E un’osservazione macroscopica può essere fatta anche subito: un privato cittadino, il cui nome fosse iscritto nel registro degli indagati, con l’ipotesi di reato di falsa testimonianza non avrebbe certo la possibilità di chiamare i collaboratori del Quirinale per parlare del suo caso. E se anche l’avesse gli verrebbe risposto “si difenda in tribunale, ci sono tre gradi di giudizio, vedrà che avrà tutto il modo e il tempo per far valere le sue ragioni”.
Quindi, come minimo, ma proprio come minimo, c’è qualcosa di anomalo nelle modalità comunicative che riguardano le persone sottoposte ad indagine.

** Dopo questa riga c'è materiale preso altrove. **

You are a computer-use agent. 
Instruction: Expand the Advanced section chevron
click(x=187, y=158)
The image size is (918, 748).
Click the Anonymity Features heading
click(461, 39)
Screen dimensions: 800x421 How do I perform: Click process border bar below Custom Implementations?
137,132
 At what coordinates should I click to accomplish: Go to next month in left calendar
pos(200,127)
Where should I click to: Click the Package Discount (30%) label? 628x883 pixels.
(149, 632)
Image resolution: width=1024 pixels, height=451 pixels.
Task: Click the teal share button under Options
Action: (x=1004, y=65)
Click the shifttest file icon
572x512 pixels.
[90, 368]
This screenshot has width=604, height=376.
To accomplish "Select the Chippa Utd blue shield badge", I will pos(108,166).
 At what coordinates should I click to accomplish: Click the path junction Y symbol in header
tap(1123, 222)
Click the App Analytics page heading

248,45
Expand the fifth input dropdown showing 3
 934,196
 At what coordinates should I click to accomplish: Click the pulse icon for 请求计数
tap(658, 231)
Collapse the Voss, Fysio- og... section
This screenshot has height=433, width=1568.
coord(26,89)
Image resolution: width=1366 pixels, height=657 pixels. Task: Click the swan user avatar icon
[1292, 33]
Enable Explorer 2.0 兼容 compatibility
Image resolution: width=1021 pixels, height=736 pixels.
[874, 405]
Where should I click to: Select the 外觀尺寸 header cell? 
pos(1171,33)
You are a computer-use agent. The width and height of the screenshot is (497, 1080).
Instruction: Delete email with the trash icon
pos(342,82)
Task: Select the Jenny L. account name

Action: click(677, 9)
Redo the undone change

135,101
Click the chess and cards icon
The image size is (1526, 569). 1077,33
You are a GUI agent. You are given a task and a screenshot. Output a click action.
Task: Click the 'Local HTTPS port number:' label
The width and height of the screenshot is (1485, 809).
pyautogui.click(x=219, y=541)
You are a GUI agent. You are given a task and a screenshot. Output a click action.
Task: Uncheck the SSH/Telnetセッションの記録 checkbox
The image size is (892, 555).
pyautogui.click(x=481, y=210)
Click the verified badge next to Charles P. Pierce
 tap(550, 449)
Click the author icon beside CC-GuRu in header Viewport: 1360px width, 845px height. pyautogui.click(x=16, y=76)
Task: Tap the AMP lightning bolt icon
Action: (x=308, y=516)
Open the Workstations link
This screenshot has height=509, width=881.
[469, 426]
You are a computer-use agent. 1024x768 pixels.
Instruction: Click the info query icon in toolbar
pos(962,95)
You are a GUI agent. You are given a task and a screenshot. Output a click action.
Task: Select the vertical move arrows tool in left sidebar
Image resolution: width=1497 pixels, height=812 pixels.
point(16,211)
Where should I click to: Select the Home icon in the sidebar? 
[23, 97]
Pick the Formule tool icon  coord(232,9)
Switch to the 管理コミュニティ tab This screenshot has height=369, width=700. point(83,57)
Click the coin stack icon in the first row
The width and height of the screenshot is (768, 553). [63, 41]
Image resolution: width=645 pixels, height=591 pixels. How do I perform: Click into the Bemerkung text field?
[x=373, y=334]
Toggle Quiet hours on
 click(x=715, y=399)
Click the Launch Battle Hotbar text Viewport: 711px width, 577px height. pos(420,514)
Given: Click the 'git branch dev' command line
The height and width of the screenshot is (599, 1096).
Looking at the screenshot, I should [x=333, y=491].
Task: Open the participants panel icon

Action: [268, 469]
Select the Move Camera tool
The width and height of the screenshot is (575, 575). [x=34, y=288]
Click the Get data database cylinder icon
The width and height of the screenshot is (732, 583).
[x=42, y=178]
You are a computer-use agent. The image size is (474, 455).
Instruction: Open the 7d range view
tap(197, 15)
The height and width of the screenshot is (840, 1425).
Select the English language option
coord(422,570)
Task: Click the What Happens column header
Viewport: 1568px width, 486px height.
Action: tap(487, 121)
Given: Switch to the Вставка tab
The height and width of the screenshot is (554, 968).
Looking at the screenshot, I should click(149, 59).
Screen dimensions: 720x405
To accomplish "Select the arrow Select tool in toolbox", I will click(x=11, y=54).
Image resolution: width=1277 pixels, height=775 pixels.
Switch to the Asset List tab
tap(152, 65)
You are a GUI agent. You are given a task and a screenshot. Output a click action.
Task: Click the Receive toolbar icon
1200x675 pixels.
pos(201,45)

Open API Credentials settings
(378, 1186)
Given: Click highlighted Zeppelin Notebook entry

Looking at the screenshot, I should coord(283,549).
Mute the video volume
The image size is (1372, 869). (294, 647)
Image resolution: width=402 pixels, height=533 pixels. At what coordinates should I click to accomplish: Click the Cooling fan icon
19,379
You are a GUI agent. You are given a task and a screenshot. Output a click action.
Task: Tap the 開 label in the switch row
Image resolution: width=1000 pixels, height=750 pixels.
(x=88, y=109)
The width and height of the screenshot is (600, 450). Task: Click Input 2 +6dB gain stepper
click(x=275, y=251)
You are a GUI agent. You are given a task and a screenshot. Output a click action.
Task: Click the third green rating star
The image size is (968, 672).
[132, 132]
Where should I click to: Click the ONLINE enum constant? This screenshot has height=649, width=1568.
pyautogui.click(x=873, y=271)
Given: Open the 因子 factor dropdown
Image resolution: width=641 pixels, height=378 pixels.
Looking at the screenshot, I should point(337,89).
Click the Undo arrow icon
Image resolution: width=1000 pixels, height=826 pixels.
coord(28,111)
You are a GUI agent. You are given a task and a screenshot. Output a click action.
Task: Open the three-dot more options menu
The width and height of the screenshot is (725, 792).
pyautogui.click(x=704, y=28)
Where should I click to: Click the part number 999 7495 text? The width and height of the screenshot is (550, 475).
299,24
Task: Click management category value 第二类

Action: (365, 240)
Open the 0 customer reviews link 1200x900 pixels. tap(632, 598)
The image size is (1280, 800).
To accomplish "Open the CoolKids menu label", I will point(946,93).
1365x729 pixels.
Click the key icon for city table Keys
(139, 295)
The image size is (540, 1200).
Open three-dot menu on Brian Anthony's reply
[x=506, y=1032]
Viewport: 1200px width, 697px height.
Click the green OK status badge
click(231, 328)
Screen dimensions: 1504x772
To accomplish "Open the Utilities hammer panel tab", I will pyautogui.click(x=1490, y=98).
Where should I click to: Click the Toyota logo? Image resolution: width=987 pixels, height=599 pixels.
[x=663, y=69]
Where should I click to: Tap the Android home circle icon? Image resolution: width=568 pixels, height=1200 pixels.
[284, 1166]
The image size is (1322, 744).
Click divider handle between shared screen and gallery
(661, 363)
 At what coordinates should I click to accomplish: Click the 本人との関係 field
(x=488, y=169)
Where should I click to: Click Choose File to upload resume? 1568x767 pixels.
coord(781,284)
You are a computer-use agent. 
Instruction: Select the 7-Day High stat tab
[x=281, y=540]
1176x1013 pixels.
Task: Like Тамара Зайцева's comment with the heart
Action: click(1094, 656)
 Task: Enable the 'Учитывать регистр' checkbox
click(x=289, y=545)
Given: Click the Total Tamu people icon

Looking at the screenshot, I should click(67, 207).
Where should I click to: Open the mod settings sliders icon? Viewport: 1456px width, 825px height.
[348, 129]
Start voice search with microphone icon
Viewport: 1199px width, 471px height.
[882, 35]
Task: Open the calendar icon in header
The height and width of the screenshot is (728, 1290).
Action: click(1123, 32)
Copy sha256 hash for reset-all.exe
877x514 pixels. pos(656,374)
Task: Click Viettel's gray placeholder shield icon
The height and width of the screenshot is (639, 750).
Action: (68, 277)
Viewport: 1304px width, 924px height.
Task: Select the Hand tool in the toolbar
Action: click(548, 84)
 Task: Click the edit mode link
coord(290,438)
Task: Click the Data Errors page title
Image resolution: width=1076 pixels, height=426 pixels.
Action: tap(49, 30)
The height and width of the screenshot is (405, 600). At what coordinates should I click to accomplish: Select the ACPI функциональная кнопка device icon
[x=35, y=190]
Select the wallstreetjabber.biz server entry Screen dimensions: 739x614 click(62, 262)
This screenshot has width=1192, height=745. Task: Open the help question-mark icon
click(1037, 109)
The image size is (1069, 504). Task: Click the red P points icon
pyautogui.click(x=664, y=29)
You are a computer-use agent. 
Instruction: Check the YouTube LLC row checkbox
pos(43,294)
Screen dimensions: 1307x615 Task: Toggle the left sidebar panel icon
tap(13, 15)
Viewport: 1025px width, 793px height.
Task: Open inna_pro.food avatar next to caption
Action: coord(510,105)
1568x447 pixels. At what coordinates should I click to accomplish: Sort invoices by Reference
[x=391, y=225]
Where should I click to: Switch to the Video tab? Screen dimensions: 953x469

Non importa che siano stati “il Fatto Quotidiano”, piuttosto che “Repubblica” a pubblicare quei contenuti. Io posso anche avere in estrema antipatia Travaglio, Padellaro, Mauro e quant’altri, ma una cosa è l’antipatia personale e altra cosa è la veridicità o meno di quello che leggo. Per cui o i documenti sono falsi (e allora Travagio, Padellaro, Mauro e chiunque altro li abbia pubblicati dovrebbero cercarsi un altro mestiere domani mattina) o i documenti sono veri. Non c’è e non è possibile una terza ipotesi.
Quello che resta è un Quirinale in ombra e una singolare e tempestiva accelerazione sull’approvazione del decreto intercettazioni, che conserva ancora integra la norma cosiddetta “ammazzablog”, di cui non parla più nessuno (tranne, forse, Wikipedia). Se dovranno essere i magistrati a stabilire di volta in volta cosa sia pubblicabile (e quindi di pubblico interesse) e cosa no, vuol dire che saranno i magistrati a prendere il posto dei giornalisti.
Stiamo andando verso la deriva dei diritti e di quello stesso stato di diritto che si discioglie come neve al sole di Scipione l’Africano.